(Dataset rows)
◇ ◇ ◇

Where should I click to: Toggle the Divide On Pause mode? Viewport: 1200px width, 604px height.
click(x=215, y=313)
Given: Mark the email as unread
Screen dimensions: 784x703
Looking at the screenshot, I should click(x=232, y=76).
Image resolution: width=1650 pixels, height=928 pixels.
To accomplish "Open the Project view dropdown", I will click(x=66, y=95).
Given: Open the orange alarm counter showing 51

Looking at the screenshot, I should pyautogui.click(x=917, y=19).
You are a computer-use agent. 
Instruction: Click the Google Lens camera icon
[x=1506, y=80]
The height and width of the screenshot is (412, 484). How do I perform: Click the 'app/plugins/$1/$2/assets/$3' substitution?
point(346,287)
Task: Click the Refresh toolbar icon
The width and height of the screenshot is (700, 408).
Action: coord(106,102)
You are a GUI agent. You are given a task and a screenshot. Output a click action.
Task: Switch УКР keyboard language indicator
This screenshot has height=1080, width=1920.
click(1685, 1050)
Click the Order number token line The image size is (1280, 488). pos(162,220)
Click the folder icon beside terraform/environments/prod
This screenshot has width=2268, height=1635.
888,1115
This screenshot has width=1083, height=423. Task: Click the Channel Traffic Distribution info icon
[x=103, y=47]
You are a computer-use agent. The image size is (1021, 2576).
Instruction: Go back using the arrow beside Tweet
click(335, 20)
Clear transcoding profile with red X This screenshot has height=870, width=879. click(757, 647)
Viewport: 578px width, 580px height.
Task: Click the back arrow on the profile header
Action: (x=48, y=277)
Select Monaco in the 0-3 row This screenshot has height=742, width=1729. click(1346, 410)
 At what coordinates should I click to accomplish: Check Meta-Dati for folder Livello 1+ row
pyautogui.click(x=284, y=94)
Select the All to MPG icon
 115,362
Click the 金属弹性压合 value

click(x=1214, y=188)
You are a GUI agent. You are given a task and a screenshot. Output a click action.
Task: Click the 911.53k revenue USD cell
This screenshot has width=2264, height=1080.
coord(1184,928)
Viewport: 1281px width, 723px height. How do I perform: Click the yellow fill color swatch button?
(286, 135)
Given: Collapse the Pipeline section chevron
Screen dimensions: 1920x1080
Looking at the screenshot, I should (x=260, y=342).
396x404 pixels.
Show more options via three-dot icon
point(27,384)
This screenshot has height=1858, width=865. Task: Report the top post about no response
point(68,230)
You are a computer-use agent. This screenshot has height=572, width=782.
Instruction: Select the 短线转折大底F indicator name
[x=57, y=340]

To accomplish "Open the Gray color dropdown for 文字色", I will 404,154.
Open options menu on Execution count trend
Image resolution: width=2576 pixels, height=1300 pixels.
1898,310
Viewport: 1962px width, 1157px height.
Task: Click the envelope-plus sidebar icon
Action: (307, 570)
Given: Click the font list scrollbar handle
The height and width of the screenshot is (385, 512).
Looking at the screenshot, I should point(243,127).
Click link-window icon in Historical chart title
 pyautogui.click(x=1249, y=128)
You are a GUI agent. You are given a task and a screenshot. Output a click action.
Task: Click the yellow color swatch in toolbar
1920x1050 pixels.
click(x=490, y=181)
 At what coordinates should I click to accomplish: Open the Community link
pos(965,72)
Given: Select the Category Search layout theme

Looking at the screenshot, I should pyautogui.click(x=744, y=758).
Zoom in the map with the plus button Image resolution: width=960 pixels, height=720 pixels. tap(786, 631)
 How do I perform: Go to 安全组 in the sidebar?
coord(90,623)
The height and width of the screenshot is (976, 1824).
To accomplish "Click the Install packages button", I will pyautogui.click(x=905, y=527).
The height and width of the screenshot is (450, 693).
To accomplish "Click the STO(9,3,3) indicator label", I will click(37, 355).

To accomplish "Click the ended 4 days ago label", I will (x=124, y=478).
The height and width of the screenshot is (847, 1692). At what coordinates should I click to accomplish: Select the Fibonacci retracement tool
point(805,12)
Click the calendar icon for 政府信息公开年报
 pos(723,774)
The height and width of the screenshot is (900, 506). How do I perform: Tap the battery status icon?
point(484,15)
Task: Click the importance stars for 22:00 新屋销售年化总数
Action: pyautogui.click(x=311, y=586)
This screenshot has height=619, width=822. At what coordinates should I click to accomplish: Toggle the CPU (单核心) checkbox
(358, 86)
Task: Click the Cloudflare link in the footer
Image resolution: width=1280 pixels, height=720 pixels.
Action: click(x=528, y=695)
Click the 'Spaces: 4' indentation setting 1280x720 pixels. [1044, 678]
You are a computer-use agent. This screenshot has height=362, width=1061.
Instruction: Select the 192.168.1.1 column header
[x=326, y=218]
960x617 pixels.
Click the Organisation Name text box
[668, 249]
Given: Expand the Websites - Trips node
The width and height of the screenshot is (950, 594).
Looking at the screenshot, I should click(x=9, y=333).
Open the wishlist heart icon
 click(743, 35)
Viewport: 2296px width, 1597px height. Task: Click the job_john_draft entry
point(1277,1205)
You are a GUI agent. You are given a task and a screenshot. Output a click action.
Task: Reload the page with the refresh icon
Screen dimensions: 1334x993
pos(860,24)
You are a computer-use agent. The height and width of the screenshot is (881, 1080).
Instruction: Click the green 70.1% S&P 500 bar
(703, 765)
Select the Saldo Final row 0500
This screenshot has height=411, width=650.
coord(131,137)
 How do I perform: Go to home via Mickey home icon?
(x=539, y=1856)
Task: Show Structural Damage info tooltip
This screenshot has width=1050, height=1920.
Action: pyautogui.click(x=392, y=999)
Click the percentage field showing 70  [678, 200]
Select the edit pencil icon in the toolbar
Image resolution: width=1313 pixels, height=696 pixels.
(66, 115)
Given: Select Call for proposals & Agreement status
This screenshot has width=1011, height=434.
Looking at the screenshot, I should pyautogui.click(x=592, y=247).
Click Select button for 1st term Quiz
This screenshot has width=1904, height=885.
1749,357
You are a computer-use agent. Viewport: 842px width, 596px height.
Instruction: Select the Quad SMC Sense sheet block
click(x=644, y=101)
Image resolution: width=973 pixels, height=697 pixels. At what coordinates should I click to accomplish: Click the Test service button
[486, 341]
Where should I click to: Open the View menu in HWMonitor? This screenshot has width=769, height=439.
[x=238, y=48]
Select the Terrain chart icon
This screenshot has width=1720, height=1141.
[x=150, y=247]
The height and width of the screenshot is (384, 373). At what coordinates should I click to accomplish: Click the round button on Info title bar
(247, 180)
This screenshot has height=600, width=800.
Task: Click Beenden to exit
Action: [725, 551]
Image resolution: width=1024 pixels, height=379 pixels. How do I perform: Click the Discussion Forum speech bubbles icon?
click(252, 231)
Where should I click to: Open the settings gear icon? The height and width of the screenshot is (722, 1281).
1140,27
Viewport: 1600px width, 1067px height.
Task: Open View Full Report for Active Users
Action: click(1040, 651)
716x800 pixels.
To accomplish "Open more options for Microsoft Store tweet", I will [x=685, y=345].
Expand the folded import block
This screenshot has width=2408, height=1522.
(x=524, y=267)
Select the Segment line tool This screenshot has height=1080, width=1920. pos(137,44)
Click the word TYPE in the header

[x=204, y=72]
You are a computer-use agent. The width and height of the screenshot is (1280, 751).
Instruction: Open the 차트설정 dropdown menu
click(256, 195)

◇ ◇ ◇

*YOUR OBJECTIVE*
Put every line of the records above into a Markdown table with the columns Row and Line, numbering the rows in order and leaving out blank lines.

*ANSWER TO THE PROBLEM*
| Row | Line |
|---|---|
| 1 | Where should I click to: Toggle the Divide On Pause mode? Viewport: 1200px width, 604px height. |
| 2 | click(x=215, y=313) |
| 3 | Given: Mark the email as unread |
| 4 | Screen dimensions: 784x703 |
| 5 | Looking at the screenshot, I should click(x=232, y=76). |
| 6 | Image resolution: width=1650 pixels, height=928 pixels. |
| 7 | To accomplish "Open the Project view dropdown", I will click(x=66, y=95). |
| 8 | Given: Open the orange alarm counter showing 51 |
| 9 | Looking at the screenshot, I should pyautogui.click(x=917, y=19). |
| 10 | You are a computer-use agent.  |
| 11 | Instruction: Click the Google Lens camera icon |
| 12 | [x=1506, y=80] |
| 13 | The height and width of the screenshot is (412, 484). How do I perform: Click the 'app/plugins/$1/$2/assets/$3' substitution? |
| 14 | point(346,287) |
| 15 | Task: Click the Refresh toolbar icon |
| 16 | The width and height of the screenshot is (700, 408). |
| 17 | Action: coord(106,102) |
| 18 | You are a GUI agent. You are given a task and a screenshot. Output a click action. |
| 19 | Task: Switch УКР keyboard language indicator |
| 20 | This screenshot has height=1080, width=1920. |
| 21 | click(1685, 1050) |
| 22 | Click the Order number token line The image size is (1280, 488). pos(162,220) |
| 23 | Click the folder icon beside terraform/environments/prod |
| 24 | This screenshot has width=2268, height=1635. |
| 25 | 888,1115 |
| 26 | This screenshot has width=1083, height=423. Task: Click the Channel Traffic Distribution info icon |
| 27 | [x=103, y=47] |
| 28 | You are a computer-use agent. The image size is (1021, 2576). |
| 29 | Instruction: Go back using the arrow beside Tweet |
| 30 | click(335, 20) |
| 31 | Clear transcoding profile with red X This screenshot has height=870, width=879. click(757, 647) |
| 32 | Viewport: 578px width, 580px height. |
| 33 | Task: Click the back arrow on the profile header |
| 34 | Action: (x=48, y=277) |
| 35 | Select Monaco in the 0-3 row This screenshot has height=742, width=1729. click(1346, 410) |
| 36 |  At what coordinates should I click to accomplish: Check Meta-Dati for folder Livello 1+ row |
| 37 | pyautogui.click(x=284, y=94) |
| 38 | Select the All to MPG icon |
| 39 |  115,362 |
| 40 | Click the 金属弹性压合 value |
| 41 | click(x=1214, y=188) |
| 42 | You are a GUI agent. You are given a task and a screenshot. Output a click action. |
| 43 | Task: Click the 911.53k revenue USD cell |
| 44 | This screenshot has width=2264, height=1080. |
| 45 | coord(1184,928) |
| 46 | Viewport: 1281px width, 723px height. How do I perform: Click the yellow fill color swatch button? |
| 47 | (286, 135) |
| 48 | Given: Collapse the Pipeline section chevron |
| 49 | Screen dimensions: 1920x1080 |
| 50 | Looking at the screenshot, I should (x=260, y=342). |
| 51 | 396x404 pixels. |
| 52 | Show more options via three-dot icon |
| 53 | point(27,384) |
| 54 | This screenshot has height=1858, width=865. Task: Report the top post about no response |
| 55 | point(68,230) |
| 56 | You are a computer-use agent. This screenshot has height=572, width=782. |
| 57 | Instruction: Select the 短线转折大底F indicator name |
| 58 | [x=57, y=340] |
| 59 | To accomplish "Open the Gray color dropdown for 文字色", I will 404,154. |
| 60 | Open options menu on Execution count trend |
| 61 | Image resolution: width=2576 pixels, height=1300 pixels. |
| 62 | 1898,310 |
| 63 | Viewport: 1962px width, 1157px height. |
| 64 | Task: Click the envelope-plus sidebar icon |
| 65 | Action: (307, 570) |
| 66 | Given: Click the font list scrollbar handle |
| 67 | The height and width of the screenshot is (385, 512). |
| 68 | Looking at the screenshot, I should point(243,127). |
| 69 | Click link-window icon in Historical chart title |
| 70 |  pyautogui.click(x=1249, y=128) |
| 71 | You are a GUI agent. You are given a task and a screenshot. Output a click action. |
| 72 | Task: Click the yellow color swatch in toolbar |
| 73 | 1920x1050 pixels. |
| 74 | click(x=490, y=181) |
| 75 |  At what coordinates should I click to accomplish: Open the Community link |
| 76 | pos(965,72) |
| 77 | Given: Select the Category Search layout theme |
| 78 | Looking at the screenshot, I should pyautogui.click(x=744, y=758). |
| 79 | Zoom in the map with the plus button Image resolution: width=960 pixels, height=720 pixels. tap(786, 631) |
| 80 |  How do I perform: Go to 安全组 in the sidebar? |
| 81 | coord(90,623) |
| 82 | The height and width of the screenshot is (976, 1824). |
| 83 | To accomplish "Click the Install packages button", I will pyautogui.click(x=905, y=527). |
| 84 | The height and width of the screenshot is (450, 693). |
| 85 | To accomplish "Click the STO(9,3,3) indicator label", I will click(37, 355). |
| 86 | To accomplish "Click the ended 4 days ago label", I will (x=124, y=478). |
| 87 | The height and width of the screenshot is (847, 1692). At what coordinates should I click to accomplish: Select the Fibonacci retracement tool |
| 88 | point(805,12) |
| 89 | Click the calendar icon for 政府信息公开年报 |
| 90 |  pos(723,774) |
| 91 | The height and width of the screenshot is (900, 506). How do I perform: Tap the battery status icon? |
| 92 | point(484,15) |
| 93 | Task: Click the importance stars for 22:00 新屋销售年化总数 |
| 94 | Action: pyautogui.click(x=311, y=586) |
| 95 | This screenshot has height=619, width=822. At what coordinates should I click to accomplish: Toggle the CPU (单核心) checkbox |
| 96 | (358, 86) |
| 97 | Task: Click the Cloudflare link in the footer |
| 98 | Image resolution: width=1280 pixels, height=720 pixels. |
| 99 | Action: click(x=528, y=695) |
| 100 | Click the 'Spaces: 4' indentation setting 1280x720 pixels. [1044, 678] |
| 101 | You are a computer-use agent. This screenshot has height=362, width=1061. |
| 102 | Instruction: Select the 192.168.1.1 column header |
| 103 | [x=326, y=218] |
| 104 | 960x617 pixels. |
| 105 | Click the Organisation Name text box |
| 106 | [668, 249] |
| 107 | Given: Expand the Websites - Trips node |
| 108 | The width and height of the screenshot is (950, 594). |
| 109 | Looking at the screenshot, I should click(x=9, y=333). |
| 110 | Open the wishlist heart icon |
| 111 |  click(743, 35) |
| 112 | Viewport: 2296px width, 1597px height. Task: Click the job_john_draft entry |
| 113 | point(1277,1205) |
| 114 | You are a GUI agent. You are given a task and a screenshot. Output a click action. |
| 115 | Task: Reload the page with the refresh icon |
| 116 | Screen dimensions: 1334x993 |
| 117 | pos(860,24) |
| 118 | You are a computer-use agent. The height and width of the screenshot is (881, 1080). |
| 119 | Instruction: Click the green 70.1% S&P 500 bar |
| 120 | (703, 765) |
| 121 | Select the Saldo Final row 0500 |
| 122 | This screenshot has height=411, width=650. |
| 123 | coord(131,137) |
| 124 |  How do I perform: Go to home via Mickey home icon? |
| 125 | (x=539, y=1856) |
| 126 | Task: Show Structural Damage info tooltip |
| 127 | This screenshot has width=1050, height=1920. |
| 128 | Action: pyautogui.click(x=392, y=999) |
| 129 | Click the percentage field showing 70  [678, 200] |
| 130 | Select the edit pencil icon in the toolbar |
| 131 | Image resolution: width=1313 pixels, height=696 pixels. |
| 132 | (66, 115) |
| 133 | Given: Select Call for proposals & Agreement status |
| 134 | This screenshot has width=1011, height=434. |
| 135 | Looking at the screenshot, I should pyautogui.click(x=592, y=247). |
| 136 | Click Select button for 1st term Quiz |
| 137 | This screenshot has width=1904, height=885. |
| 138 | 1749,357 |
| 139 | You are a computer-use agent. Viewport: 842px width, 596px height. |
| 140 | Instruction: Select the Quad SMC Sense sheet block |
| 141 | click(x=644, y=101) |
| 142 | Image resolution: width=973 pixels, height=697 pixels. At what coordinates should I click to accomplish: Click the Test service button |
| 143 | [486, 341] |
| 144 | Where should I click to: Open the View menu in HWMonitor? This screenshot has width=769, height=439. |
| 145 | [x=238, y=48] |
| 146 | Select the Terrain chart icon |
| 147 | This screenshot has width=1720, height=1141. |
| 148 | [x=150, y=247] |
| 149 | The height and width of the screenshot is (384, 373). At what coordinates should I click to accomplish: Click the round button on Info title bar |
| 150 | (247, 180) |
| 151 | This screenshot has height=600, width=800. |
| 152 | Task: Click Beenden to exit |
| 153 | Action: [725, 551] |
| 154 | Image resolution: width=1024 pixels, height=379 pixels. How do I perform: Click the Discussion Forum speech bubbles icon? |
| 155 | click(252, 231) |
| 156 | Where should I click to: Open the settings gear icon? The height and width of the screenshot is (722, 1281). |
| 157 | 1140,27 |
| 158 | Viewport: 1600px width, 1067px height. |
| 159 | Task: Open View Full Report for Active Users |
| 160 | Action: click(1040, 651) |
| 161 | 716x800 pixels. |
| 162 | To accomplish "Open more options for Microsoft Store tweet", I will [x=685, y=345]. |
| 163 | Expand the folded import block |
| 164 | This screenshot has width=2408, height=1522. |
| 165 | (x=524, y=267) |
| 166 | Select the Segment line tool This screenshot has height=1080, width=1920. pos(137,44) |
| 167 | Click the word TYPE in the header |
| 168 | [x=204, y=72] |
| 169 | You are a computer-use agent. The width and height of the screenshot is (1280, 751). |
| 170 | Instruction: Open the 차트설정 dropdown menu |
| 171 | click(256, 195) |